Écrit par Lepetitjournal Cambodge
Publié le 4 juin 2017, mis à jour le 17 août 2017

Être lillois, et vouloir fabriquer des espadrilles, c'est original. Fabriquer des espadrilles, et les vendre aux Cambodgiens, c'est inédit. Posséder une fabrique de textile au Cambodge, et offrir des conditions dignes de travail à ses employés, c'est rare. Pourtant, ce sont trois éléments que Sébastien Gertgen tente de réunir avec sa marque Amboh.

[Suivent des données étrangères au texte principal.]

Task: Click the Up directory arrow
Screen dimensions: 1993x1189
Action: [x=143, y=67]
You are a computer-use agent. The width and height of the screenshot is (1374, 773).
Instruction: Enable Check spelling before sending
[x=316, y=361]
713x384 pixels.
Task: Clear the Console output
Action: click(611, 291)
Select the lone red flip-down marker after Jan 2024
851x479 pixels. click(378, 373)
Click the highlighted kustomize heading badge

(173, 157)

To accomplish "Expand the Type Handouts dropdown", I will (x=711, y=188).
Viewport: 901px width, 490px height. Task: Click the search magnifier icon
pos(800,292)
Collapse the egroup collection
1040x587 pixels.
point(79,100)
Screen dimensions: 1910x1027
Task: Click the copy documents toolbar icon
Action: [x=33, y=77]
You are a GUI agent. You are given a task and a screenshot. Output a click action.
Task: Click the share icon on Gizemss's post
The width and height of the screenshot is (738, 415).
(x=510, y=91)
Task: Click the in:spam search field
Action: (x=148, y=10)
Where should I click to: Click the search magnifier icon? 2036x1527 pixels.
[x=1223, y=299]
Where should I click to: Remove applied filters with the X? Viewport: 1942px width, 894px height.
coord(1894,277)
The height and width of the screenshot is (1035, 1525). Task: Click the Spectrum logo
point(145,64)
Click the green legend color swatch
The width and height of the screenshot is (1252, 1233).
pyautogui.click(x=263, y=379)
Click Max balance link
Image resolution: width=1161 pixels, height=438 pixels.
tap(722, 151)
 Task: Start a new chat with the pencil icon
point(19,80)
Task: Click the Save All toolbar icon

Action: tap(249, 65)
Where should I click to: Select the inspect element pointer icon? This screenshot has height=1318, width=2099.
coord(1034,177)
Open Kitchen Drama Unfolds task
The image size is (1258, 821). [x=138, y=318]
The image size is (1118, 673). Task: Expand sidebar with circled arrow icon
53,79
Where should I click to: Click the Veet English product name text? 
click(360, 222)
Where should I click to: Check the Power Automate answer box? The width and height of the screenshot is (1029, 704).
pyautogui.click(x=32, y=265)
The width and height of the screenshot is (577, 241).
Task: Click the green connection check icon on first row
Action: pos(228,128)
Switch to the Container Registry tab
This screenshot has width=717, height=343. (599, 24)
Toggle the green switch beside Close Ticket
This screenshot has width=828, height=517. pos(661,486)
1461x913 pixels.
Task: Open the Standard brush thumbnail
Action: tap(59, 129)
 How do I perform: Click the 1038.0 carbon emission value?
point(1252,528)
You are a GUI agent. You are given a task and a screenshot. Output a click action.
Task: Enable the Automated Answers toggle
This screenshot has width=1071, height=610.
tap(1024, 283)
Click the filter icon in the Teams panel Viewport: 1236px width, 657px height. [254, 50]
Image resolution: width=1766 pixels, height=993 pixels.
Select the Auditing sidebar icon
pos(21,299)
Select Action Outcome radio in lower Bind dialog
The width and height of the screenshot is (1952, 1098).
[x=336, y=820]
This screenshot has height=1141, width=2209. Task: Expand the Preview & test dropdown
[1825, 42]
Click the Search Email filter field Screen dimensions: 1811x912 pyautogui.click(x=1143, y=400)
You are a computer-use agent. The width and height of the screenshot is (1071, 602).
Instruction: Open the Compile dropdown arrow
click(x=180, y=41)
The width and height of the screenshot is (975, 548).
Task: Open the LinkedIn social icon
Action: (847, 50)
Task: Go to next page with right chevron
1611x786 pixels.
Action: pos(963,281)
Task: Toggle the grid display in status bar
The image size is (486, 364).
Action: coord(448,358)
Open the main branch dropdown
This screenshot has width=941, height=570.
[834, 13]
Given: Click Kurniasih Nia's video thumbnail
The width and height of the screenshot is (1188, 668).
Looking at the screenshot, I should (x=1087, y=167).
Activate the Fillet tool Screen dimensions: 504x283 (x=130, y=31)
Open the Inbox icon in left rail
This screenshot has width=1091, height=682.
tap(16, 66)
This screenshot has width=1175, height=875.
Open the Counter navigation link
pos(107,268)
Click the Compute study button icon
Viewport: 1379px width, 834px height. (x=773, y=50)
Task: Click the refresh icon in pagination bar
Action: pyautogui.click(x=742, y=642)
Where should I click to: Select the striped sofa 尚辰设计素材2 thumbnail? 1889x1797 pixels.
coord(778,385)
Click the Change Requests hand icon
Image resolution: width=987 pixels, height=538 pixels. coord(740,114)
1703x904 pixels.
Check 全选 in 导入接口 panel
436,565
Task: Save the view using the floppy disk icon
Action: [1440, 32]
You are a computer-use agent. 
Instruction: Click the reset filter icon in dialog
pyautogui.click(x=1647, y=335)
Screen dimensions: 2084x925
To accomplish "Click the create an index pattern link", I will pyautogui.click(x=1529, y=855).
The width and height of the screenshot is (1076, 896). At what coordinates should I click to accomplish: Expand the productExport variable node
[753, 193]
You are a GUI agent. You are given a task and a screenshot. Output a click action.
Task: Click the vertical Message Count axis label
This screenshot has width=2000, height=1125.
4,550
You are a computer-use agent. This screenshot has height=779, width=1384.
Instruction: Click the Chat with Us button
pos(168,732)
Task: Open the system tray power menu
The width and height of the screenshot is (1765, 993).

Installé au Cambodge depuis plus de 3 ans, Sébastien a créé Amboh il y a un an et demi. C'est en s'apercevant que ses amis étaient jaloux de ses espadrilles amenées de France que son idée a germé dans sa tête. « Pour moi, l'espadrille, c'était ma Madeleine de Proust des vacances d'été en France. Nouvelles vacances, nouvelle paire. » nous explique-t-il. La météo cambodgienne lui rappelant ses étés dans le Sud de la France, l'espadrille lui est apparue comme l'alternative idéale aux tongs qu'il trouve « pas très sexy et confort, et un peu dépassées ». Il décide donc d'embaucher sa première couturière qui avait pour mission de comprendre comment fabriquer une espadrille avec des modèles importés de France et un petit kit pour enfants Fais-ton espadrille toi-même ! « Au début, je passais 8 heures par jour à côté de la couturière à essayer de saisir les meilleures méthodes de fabrication pour avoir des produits réguliers et homogènes » nous confie-t-il. Cinq mois plus tard, il put enfin réaliser sa première vente.

Les espadrilles sont faites à main dans un atelier collé au bureau.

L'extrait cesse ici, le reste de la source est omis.